And for the soul,
if it is to know itself,
it is into the soul
that it must look.
The stranger and the enemy, we have seen him in the mirror.
They were good lads, the comrades who did not grumble
because of weariness or because of thirst or because of the freezing.
They had the manner of trees and the manner of waves
that accept the wind and the rain,
accept the night and the sun,
and in the midst of change they do not change.
They used to sweat at the oar with downcast eyes,
breathing rhythmically together,
and their blood flushed up to a subordinate skin.
There were times when they sang, again with downcast eyes,
when we passed the desert island with the Arabian figs,
toward the setting of the sun, beyond the cape of dogs
that howled at us.
If it is to know itself, they used to say,
it is into the soul it must look, it used to say.
And the oars beat on the golden path of the sea
in the middle of sunset.
Many the capes we passed, many the islands, the sea
which leads to the other sea, sea-gulls and seals.

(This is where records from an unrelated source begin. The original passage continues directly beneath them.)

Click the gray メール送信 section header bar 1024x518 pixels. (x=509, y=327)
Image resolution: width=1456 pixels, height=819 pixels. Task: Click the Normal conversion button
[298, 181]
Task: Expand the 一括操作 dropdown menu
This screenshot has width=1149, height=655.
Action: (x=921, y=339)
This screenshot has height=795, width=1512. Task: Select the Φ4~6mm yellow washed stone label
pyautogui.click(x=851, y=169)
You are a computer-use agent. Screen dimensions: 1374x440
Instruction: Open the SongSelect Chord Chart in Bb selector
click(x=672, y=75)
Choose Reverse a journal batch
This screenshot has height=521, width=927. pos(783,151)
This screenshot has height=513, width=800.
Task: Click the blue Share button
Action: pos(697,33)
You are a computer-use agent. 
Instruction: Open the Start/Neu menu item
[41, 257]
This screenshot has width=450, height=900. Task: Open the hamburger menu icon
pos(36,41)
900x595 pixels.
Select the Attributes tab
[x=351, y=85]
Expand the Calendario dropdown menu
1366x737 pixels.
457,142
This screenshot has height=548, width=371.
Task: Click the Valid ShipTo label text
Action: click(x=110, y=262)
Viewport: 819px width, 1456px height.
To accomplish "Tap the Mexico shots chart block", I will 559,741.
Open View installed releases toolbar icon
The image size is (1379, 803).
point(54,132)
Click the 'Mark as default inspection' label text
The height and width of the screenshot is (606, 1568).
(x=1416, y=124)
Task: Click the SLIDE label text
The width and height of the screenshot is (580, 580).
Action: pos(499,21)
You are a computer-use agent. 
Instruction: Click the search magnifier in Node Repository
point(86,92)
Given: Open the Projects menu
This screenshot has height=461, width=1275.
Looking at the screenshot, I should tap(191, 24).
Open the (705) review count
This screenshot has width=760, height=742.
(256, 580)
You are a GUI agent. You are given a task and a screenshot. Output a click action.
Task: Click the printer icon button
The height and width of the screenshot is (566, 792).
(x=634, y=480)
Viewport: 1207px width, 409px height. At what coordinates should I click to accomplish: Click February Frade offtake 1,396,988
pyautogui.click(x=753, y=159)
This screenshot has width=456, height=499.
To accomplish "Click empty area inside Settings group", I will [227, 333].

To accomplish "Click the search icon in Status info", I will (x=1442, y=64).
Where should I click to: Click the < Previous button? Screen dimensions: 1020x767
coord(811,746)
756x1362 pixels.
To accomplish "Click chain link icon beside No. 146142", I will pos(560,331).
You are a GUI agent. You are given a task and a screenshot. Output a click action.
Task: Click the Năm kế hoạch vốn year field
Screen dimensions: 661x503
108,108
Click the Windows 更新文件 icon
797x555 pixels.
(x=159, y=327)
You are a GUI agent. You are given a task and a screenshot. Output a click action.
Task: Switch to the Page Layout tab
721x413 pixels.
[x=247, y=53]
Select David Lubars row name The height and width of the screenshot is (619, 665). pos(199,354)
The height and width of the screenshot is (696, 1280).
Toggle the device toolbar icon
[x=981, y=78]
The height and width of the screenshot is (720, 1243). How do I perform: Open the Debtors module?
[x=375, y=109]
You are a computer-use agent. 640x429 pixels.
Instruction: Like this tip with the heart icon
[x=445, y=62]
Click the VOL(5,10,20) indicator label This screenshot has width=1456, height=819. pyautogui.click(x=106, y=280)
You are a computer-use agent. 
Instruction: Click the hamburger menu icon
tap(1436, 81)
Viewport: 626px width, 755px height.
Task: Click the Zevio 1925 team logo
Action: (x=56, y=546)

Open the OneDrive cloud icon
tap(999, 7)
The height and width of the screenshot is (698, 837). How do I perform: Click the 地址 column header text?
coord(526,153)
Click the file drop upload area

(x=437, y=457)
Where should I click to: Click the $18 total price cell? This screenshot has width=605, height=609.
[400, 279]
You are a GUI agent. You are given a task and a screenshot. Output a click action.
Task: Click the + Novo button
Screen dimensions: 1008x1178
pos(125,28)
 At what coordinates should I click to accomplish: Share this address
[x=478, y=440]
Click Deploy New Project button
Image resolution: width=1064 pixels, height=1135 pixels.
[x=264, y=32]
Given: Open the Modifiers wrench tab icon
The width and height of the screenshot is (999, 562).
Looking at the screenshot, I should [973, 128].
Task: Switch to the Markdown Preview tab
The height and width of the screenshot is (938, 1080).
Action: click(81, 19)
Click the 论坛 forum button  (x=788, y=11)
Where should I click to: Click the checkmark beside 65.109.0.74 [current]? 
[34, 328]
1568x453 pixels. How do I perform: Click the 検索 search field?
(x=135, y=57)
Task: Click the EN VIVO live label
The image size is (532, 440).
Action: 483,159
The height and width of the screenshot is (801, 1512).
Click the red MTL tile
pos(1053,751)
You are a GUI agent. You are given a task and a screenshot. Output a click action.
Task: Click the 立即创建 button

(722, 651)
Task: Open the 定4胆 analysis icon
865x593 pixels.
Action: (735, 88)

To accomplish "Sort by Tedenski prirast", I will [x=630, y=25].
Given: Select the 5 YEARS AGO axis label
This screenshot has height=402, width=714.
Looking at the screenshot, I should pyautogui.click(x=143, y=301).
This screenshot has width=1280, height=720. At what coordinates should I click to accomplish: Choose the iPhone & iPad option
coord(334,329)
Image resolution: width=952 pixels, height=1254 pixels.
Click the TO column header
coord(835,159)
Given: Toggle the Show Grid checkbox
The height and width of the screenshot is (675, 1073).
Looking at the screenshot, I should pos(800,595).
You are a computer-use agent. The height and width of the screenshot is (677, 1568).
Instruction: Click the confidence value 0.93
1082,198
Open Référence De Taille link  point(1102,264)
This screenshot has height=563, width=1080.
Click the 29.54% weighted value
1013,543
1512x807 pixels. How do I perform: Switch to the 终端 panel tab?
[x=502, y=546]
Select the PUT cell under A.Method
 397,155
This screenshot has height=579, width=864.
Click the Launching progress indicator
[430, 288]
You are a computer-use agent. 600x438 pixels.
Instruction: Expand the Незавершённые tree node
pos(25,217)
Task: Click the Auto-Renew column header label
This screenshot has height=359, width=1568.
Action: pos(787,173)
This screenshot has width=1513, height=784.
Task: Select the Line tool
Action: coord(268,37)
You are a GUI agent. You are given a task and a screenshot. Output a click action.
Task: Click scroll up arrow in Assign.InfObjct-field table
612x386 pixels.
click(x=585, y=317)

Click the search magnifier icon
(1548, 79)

There were times when unfortunate women with lamentations
cried out for their children gone,
and others with desperate faces
looked for great Alexander
and glory buried in the depths of Asia.
Our anchorages were shores steeped in the perfume of night,
among the singing of birds, waters that left on the hands
the recollection of a great good fortune.
But there was never an end to the journeys.
Their souls became one with the oars and the rowlocks,
with the severity of the figurehead on the prow,
with the curling wake of the rudder,
with the water that flecked their faces.
One after another the comrades died
with their downcast eyes. Their oars
indicate the place where they sleep on the shores.
There is none to remember them, and the word is Justice.